(Records drawn from a dataset)

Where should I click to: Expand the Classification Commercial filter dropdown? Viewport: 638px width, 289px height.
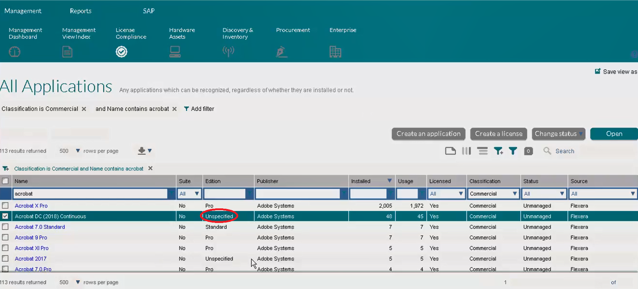coord(493,194)
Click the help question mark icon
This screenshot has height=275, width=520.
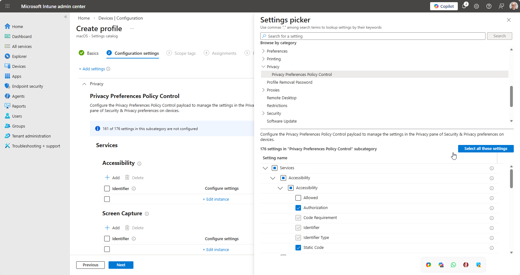(x=489, y=6)
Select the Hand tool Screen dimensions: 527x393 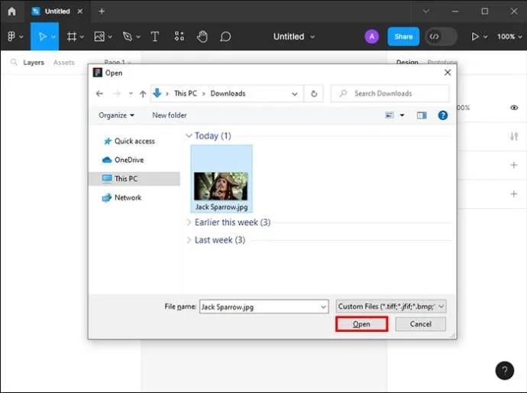pos(202,37)
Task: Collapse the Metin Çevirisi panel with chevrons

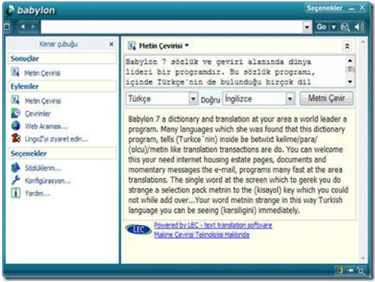Action: (347, 46)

### Activity:
Only what runs from the line containing "Task: Collapse the" through the end of the entries above should be extracted, exactly and without pictures.

### Your response:
Task: Collapse the Metin Çevirisi panel with chevrons

Action: (347, 46)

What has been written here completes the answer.